Regardless of how it has changed since conception or you spin the numbers, its still the single biggest economic development in decades and the biggest tech development in US history EVER! But here we are writing hit-piece articles against Trump with "unnamed sources".
 


You know I dislike almost all of Trump's policies but I can't disagree with his position on bringing jobs to the US. Although I wish he would also apply this US first policy to the IT sector that is bleeding jobs like manufacturing was before it disappeared. You don't have to built plants over years and give up tons of tax breaks to get a lot of IT jobs back.


 
Yeah I call BS while I am not a fan of the Tariffs and I feel we are fighting the wrong battle with China (It should be over their theft of intellectual property). You dont operate out of the third most expensive state in the country the raw materials are such a small drop in the bucket to all the taxes and regulations in the state and blame the Tariffs for failing. Seems they are looking for someone to blame other then the top.
 


This is pure fanboy-ism.

Now, do I buy CaseLabs' claim? Seems dubious to me. But you're way to eager and trying way too hard to overplay whatever little piddling benefits that Trump manages to accidentally stumble into, and completely ignore the catastrophes he's been creating.

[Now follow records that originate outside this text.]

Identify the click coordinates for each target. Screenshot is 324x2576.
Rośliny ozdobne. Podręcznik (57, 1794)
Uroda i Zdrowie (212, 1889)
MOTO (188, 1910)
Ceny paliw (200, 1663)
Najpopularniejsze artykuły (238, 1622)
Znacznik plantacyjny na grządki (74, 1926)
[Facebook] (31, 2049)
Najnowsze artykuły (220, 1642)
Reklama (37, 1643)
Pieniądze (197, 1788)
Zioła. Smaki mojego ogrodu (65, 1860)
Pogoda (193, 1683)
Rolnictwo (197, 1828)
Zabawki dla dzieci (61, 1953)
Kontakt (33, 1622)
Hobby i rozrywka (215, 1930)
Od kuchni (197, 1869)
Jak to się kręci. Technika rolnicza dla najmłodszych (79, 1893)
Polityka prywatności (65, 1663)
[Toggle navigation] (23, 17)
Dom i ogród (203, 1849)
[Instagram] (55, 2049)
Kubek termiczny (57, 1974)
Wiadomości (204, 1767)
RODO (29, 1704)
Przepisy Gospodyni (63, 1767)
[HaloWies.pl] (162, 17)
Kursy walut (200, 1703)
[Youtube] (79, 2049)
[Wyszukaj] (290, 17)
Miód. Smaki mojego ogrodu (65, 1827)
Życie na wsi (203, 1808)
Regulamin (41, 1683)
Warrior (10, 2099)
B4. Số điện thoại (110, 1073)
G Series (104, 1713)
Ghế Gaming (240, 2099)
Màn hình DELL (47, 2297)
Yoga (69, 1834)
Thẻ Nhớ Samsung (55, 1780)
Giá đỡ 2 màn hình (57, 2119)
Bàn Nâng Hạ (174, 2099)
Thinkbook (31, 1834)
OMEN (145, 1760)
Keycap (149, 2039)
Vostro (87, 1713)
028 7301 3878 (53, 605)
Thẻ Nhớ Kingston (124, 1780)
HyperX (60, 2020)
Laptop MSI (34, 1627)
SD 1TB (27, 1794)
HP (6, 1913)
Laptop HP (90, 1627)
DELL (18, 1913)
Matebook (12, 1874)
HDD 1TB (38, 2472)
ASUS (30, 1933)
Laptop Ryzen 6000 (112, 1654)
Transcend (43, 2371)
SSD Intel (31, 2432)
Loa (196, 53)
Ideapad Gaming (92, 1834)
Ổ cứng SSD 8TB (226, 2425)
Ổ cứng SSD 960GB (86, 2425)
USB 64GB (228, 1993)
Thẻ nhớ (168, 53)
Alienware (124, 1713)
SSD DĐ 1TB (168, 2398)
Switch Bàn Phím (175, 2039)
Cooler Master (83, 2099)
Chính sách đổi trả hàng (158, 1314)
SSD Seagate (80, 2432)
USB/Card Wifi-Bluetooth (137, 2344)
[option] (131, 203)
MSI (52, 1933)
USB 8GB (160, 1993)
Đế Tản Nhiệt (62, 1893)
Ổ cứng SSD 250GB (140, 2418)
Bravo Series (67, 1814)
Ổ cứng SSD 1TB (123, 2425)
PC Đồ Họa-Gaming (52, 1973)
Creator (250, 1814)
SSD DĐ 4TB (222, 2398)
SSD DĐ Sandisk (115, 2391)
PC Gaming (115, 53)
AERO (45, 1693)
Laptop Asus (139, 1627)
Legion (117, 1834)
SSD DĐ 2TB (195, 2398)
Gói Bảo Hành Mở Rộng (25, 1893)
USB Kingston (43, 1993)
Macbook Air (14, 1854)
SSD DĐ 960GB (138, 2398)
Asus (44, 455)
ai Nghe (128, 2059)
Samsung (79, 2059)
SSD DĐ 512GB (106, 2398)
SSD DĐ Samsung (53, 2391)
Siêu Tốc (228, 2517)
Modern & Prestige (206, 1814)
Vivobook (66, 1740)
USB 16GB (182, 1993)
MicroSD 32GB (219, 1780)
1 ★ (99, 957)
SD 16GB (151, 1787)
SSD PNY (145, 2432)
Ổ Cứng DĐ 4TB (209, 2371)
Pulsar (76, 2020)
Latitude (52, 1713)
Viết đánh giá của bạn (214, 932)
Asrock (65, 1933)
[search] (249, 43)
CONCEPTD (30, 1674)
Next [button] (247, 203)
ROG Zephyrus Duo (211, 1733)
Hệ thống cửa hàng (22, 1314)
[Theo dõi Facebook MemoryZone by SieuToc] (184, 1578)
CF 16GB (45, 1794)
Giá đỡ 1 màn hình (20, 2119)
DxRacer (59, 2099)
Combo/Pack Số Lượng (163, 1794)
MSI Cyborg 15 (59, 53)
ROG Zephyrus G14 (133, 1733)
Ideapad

You have to own the bad with the good, and on the balance, there's WAY too much bad.
 


I think most of the regulars know that I'm not the biggest Trump supporter in the world but I think I would be inclined to agree here. Something else had to be hurting Caselabs and this seems like they just used it as an excuse. I could be wrong too. I would be curious to know where their bottom line stood before this was all implemented, and maybe that was just the icing on the cake.
 


This wasn't a hit piece against Trump. Go to the Caselabs website, you can read their whole statement there - it says the exact thing being reported in the article.
 
So I'm guessing netting is going to be a hot selling item in Wisconsin in the future like it is in China. Still waiting on those millions and millions high paying jobs. I don't consider Walmart jobs as high paying as they don't make enough to cover healthcare, rent and food in the same week. I know right eating is so over rated it just makes fat people right, Winning with Tump and the Ruslicans!

 
I'm sure it's all a lie by the Chinese to try and trick us to to not putting more tariffs on their stuff. We have all that cheap American made steel and Aluminum they can use for their cases so this makes no sense. This has to be fake news, Winning with Trump and the Ruslicans!

 


This absolutely is a hit-piece! Andrew authored the article and interviewed Jim Keating "...told Tom's Hardware over email." Instead of follow standard journalism practice of verifying the statements, the article was posted here as if it was the gospel. He went as far as quoting "I can’t confirm the accuracy of it, but believe it to be true", which is no different that using the 'unnamed sources' excuse, a tell-tale sign of a hit piece.

Nvidia just just wrote an email, said they have the best graphics card, they can't confirm this, but they believe it to be true... Where's the headline: Nvidia Greatest Graphics Card Ever? Thats right, you wouldnt do that, you would request a sample, put it through testing, and verify the claim... SO WHY WASNT THAT DONE HERE?
 


You must have missed this part:

Tom's Hardware reached out to the White House for comment on tariff effects on US companies, and we'll update this story if we hear back.

But yeah it's all bad journalism and you will most likely dismiss future comments as such. :ange:
 


Why would the White House have information to verify Keating's statement? All the White House could possibly comment on would be the existence of the Tariffs, information we already know and have. Is dont even register as an attempt! You need to continue reaching out to Keating and asking for proof, not just his word, that this is a tariff issue. Look at the comments here, not a single one believes the headline or Keating... but thats what you lead with? This article is damning!